A new book out makes a common sense case for marriage, but apparently that was too controversial for a university press. The book is titled The Case for Marriage: Why Married People Are Happier, Healthier and Better Off Financially. It has been published to considerable fanfare by Doubleday, but it might be worth a peek behind the scenes to see why Harvard University Press decided not to publish it.

The thesis of the book is fairly simple. Back in the 1950s, the rules were clear: first love, next marriage, and only then the baby carriage. But the social tsunami of the 1960s that struck, changed everything. The Pill, the sexual revolution, gay pride, feminism, mothers in the workplace, no-fault divorce, and the rise of illegitimate births changed our views of marriage and family.
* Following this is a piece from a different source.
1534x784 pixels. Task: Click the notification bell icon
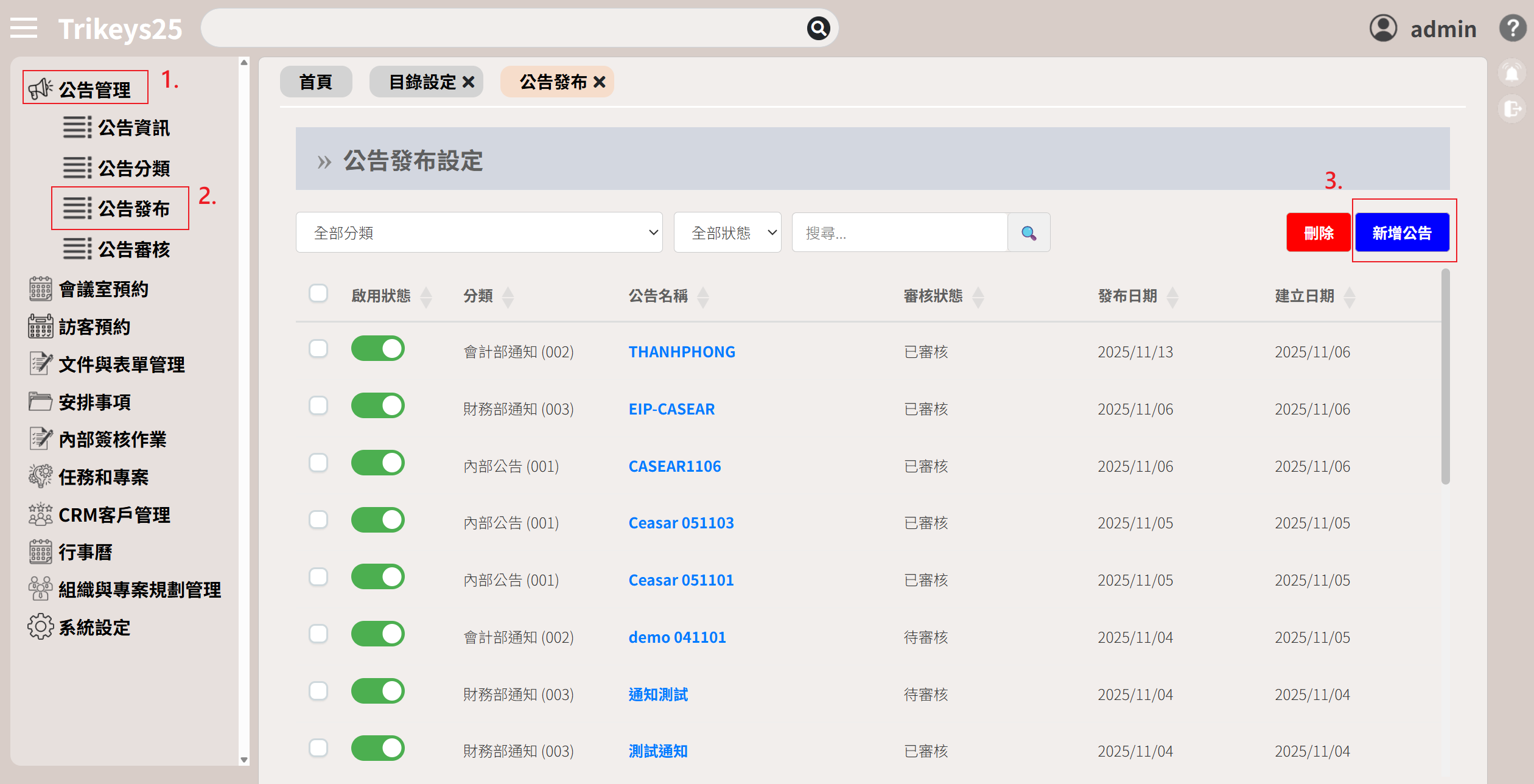1511,74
The authors marshall the evidence to show that marriage is a good thing. As the subtitle says, married people are happier, healthier and better off financially. Numerous academic studies document this common sense conclusion.

Apparently, though, such a conclusion was too much for the original publisher of the book. At Harvard University Press, a manuscript is reviewed by two scholars. If the reviews are positive, the book is slated for publication pending the final approval of the board. Usually this is a formality. In this case, the board stepped in to kill the book because "its tone was too strong and it evidence too meager."

A recent column in the Wall Street Journal by Stanley Kurtz of the Hudson Institute debunks those comments. He compares this book to some of the books Harvard has published by radical feminist Catharine MacKinnon whose core argument is that male sexual desire is a close cousin to rape--whether women consent or not. Now here are some books presented in a strident tone with meager evidence, yet they were published by Harvard.

The Case for Marriage deserved to be published, and I'm grateful that Doubleday has made it possible.

I'm Kerby Anderson of Probe Ministries, and that's my opinion.